A manipulator-assisted multiple UAV landing system for USV subject to disturbance

• Published in: Ocean engineering Vol. 299; p. 117306
• Main Authors: Xu, Ruoyu, Liu, Chongfeng, Cao, Zhongzhong, Wang, Yuquan, Qian, Huihuan
• Format: Journal Article
• Language: English
• Published: Elsevier Ltd 01.05.2024
• Subjects: Adaptive estimator; Floating-base manipulator; Landing assistance system; Motion control; Adaptive estimator; Landing assistance system; Motion control; Floating-base manipulator
• ISSN: 0029-8018; 1873-5258
• DOI: 10.1016/j.oceaneng.2024.117306

As human activities in the ocean become increasingly frequent, the cooperative system of unmanned surface vehicles (USVs) and unmanned aerial vehicles (UAVs) has played a more important role in marine exploration and monitoring.
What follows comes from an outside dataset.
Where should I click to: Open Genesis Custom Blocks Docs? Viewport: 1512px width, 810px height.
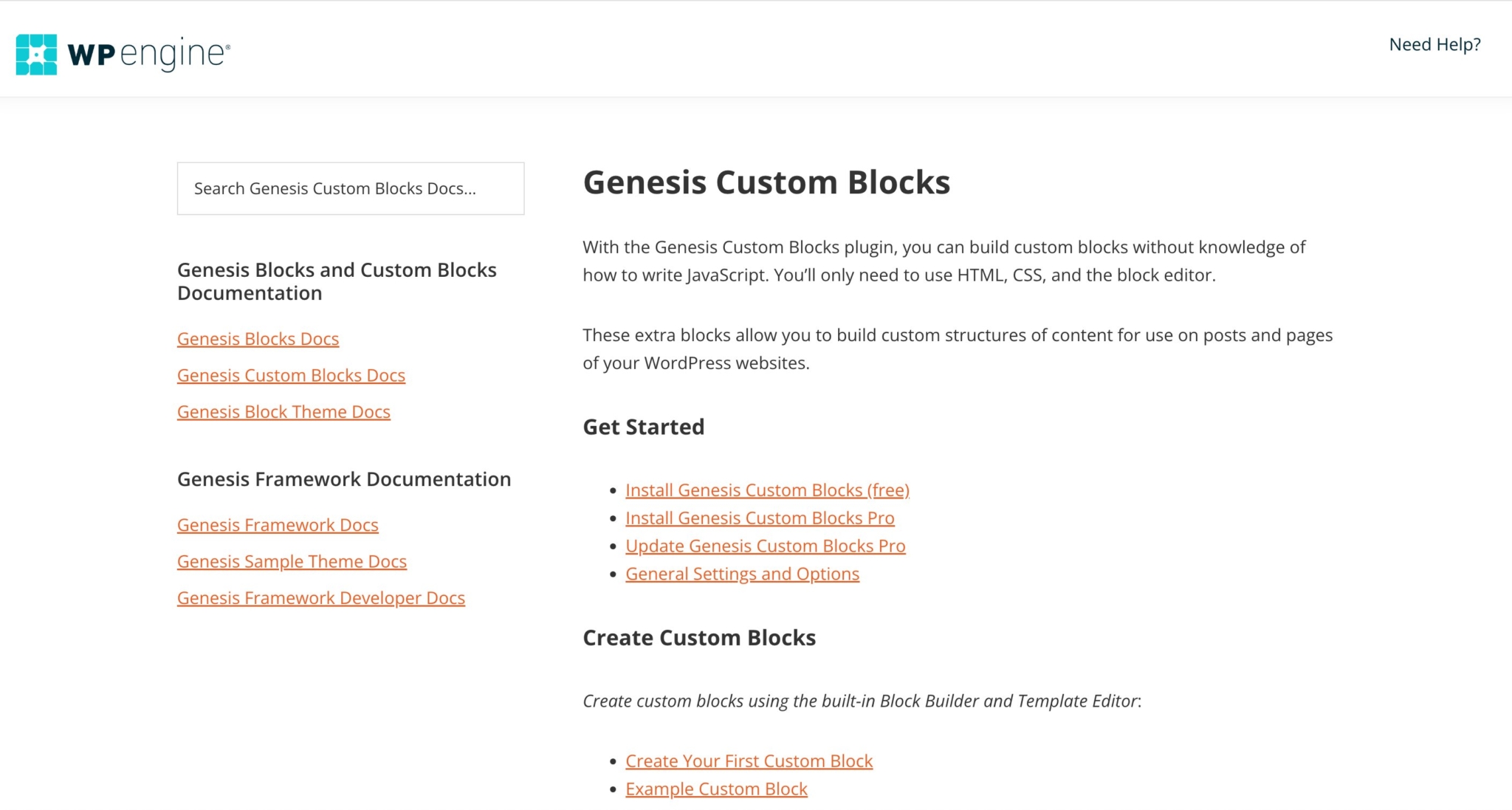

However, marine waves significantly disturb the USV motion, which makes it difficult for a UAV to land accurately. An oversized landing platform is usually necessary to guarantee safety during the landing process, which limits the number of UAVs that can be carried. This paper proposes a manipulator-assisted landing system, which is capable of landing multiple UAVs without increasing the USV’s size. The proposed system can capture the hovering UAVs, and place them on landing platforms accurately. To address the disturbance caused by the base motion, a robust nonlinear model predictive controller (MPC) based on an adaptive estimator is designed for the onboard manipulator. The working strategy of the system is designed to plan the motion of each device. The manipulator controller has been validated through simulations and indoor experiments. Field experiments show that the proposed system is capable of catching and placing the UAVs when the disturbed USV roll range is approximately six degrees. •Drones are difficult to land on unmanned surface vehicles accurately due to disturbances caused by waves.•An onboard manipulator-assisted system for unmanned surface vehicles is proposed for accurate drone landing.•A robust nonlinear model predictive control method is proposed to improve the accuracy of the floating-base manipulator.•Indoor and field experiments are conducted to test the performance of the algorithm and verify the feasibility of the system.